Putin and Bush: meet to show unity among differences

Russian President Vladimir Putin and U.S. President George W. Bush, despite their political relationship being strained, are trying to speak with one voice about the war on terrorism and the campaign to stop North Korea's nuclear ambitions.

The two leaders were meeting Friday, apparently still at odds over how to address Iran's nuclear programs and with long-running differences over the U.S.-led invasion of Iraq and U.S. concern that Russia is retreating from democracy.

At a news conference Thursday, Bush took issue with his domestic critics and said it was "patriotic as heck to disagree with the president." But he added, "What bothers me is when people are irresponsibly using their positions and playing politics. That's exactly what is taking place in America."

Friday's meeting was the fifth between Bush and Putin this year, following talks in Moscow; Washington; Bratislava, Slovakia, and Gleneagles, Scotland. Despite their disputes, they're on a first-name basis and emphasize their friendship, which was strengthened when Putin and supported Bush after the Sept. 11, 2001, terrorist attacks.

Bush and Putin were meeting ahead of the annual summit of leaders from the 21-member Asia Pacific Economic Cooperation forum. The key topics would be Iran, North Korea, terrorism, trade, Moscow's goal of joining the World Trade Organization by the end of the year and developments in Russia, the White House said.
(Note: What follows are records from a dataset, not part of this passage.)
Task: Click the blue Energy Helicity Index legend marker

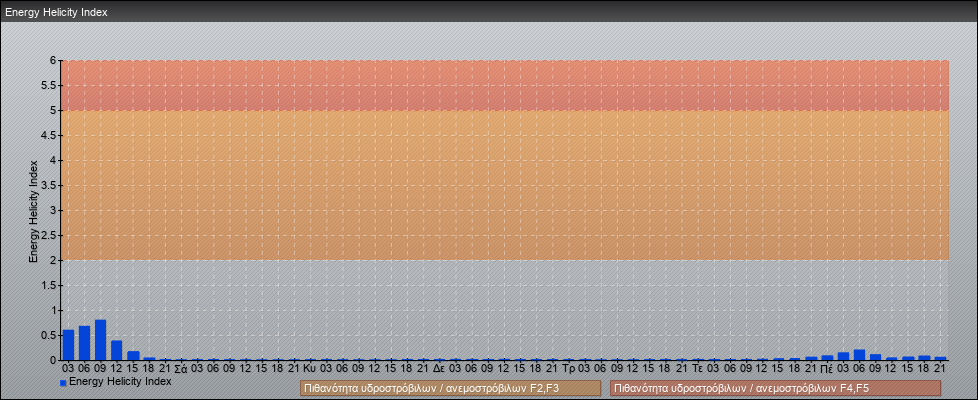Action: click(63, 383)
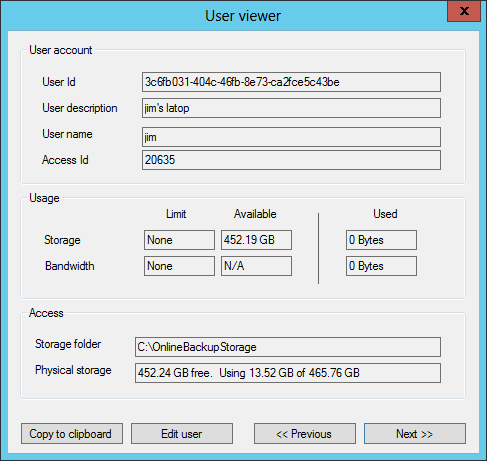Image resolution: width=487 pixels, height=461 pixels.
Task: Select the Storage Limit box
Action: (x=179, y=240)
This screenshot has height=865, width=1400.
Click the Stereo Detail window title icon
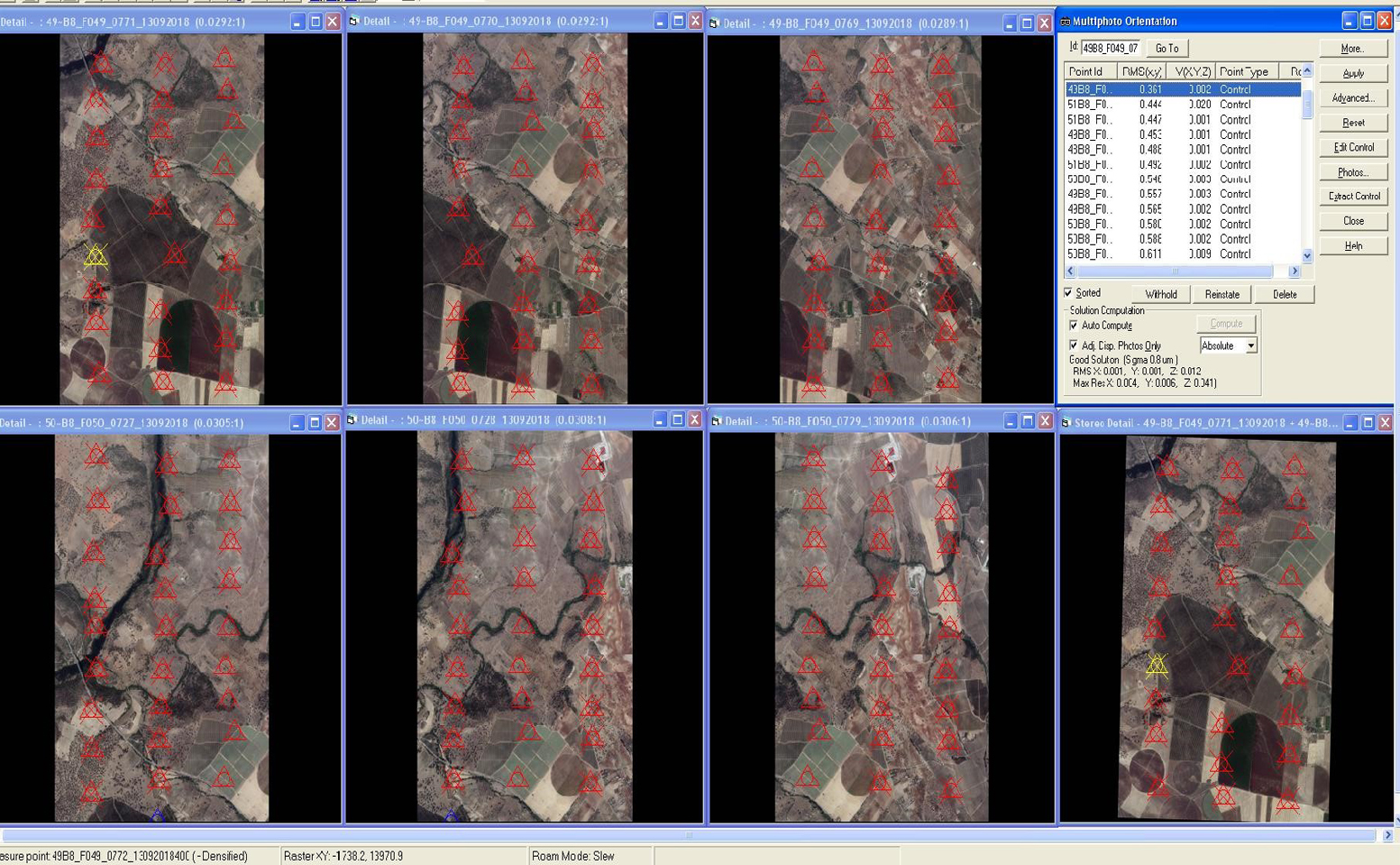coord(1066,422)
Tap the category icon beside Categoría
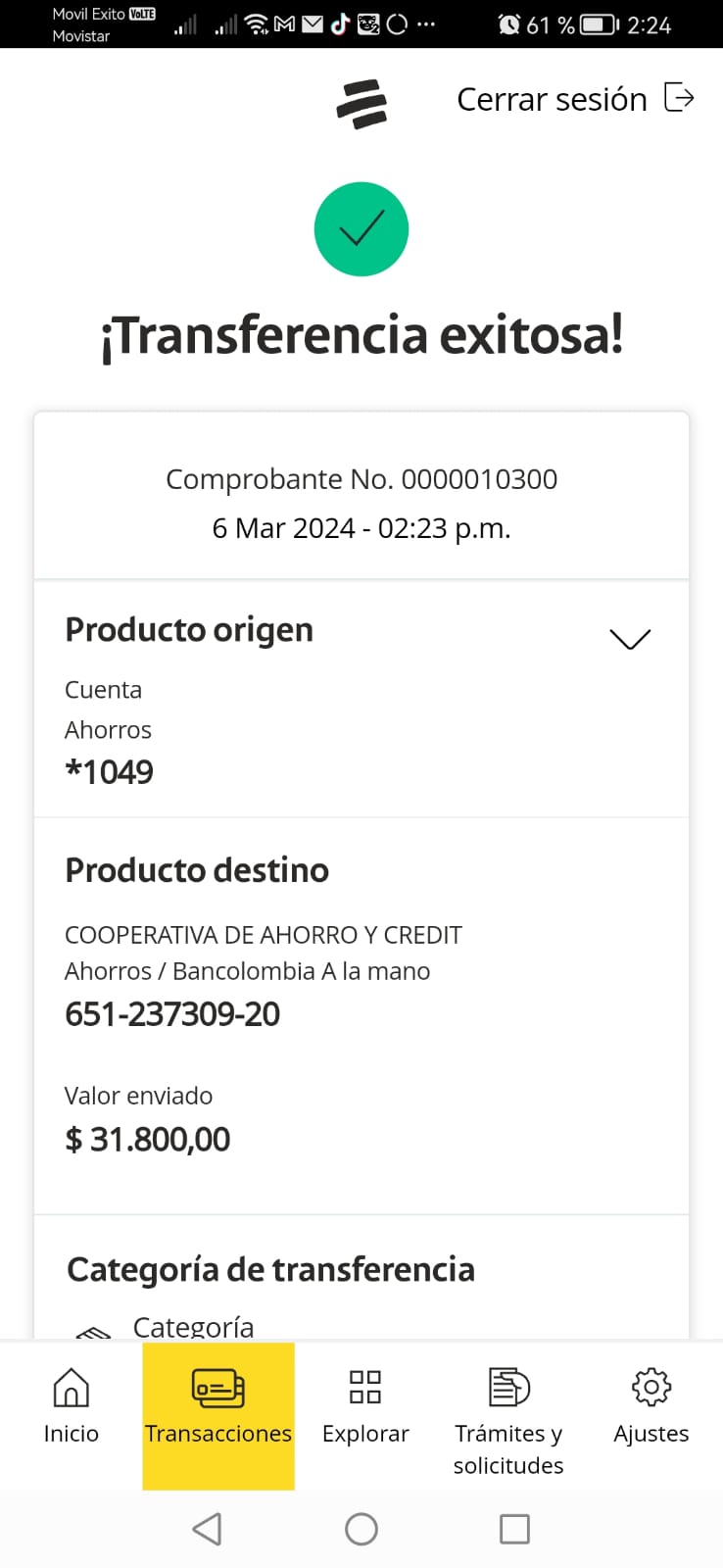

Bush also was to meet with Southeast Asian leaders to underscore U.S. interest in the region, one of the battlegrounds in the fight against terrorists.

Bush planned to ask the leaders to exert their influence on the military junta in Myanmar, which U.S. Secretary of State Condoleezza Rice said was "one of the worst regimes in the world" for its record on human rights and free speech.

Putin has refused to support Bush in his eagerness to go to the U.N. Security Council with suspicions Iran is trying to build a nuclear arsenal. Over U.S. objections, Russia is building a nuclear reactor for a power plant in Iran, an $800 million (euro685 million) project Washington fears could be used to help develop nuclear arms.

Putin says that he shares the U.S. goal of an Iran without nuclear arms but that he has been assured Tehran has no ambitions for developing a nuclear weapon and instead wants its program for civilian energy use alone.

Bush and Putin have generally agreed on a need to avert the spread of nuclear weapons technology to other nations, including North Korea. Russia is a partner with the United States, China, Japan and South Korea in talks aimed at persuading North Korea to halt its nuclear program in return for energy and security guarantees.

The political relationship between Bush and Putin has frayed, in part because of U.S. concerns that Putin is consolidating power in the Kremlin and eroding democratic advances in post-Soviet Russia.

Putin has been outspoken about the struggle against terrorism, but U.S. officials accuse Russia of turning a blind eye toward what they say is Iranian and Syrian support for terrorists.

Russian officials accuse the United States and European nations of maintaining double standards on terrorism and have repeatedly lashed out at them for granting asylum to Chechen rebel figures they consider terrorists. Putin and other officials have suggested some in the West are at least tacitly supporting terrorists in hopes of weakening or dividing Russia, AP reports. P.T.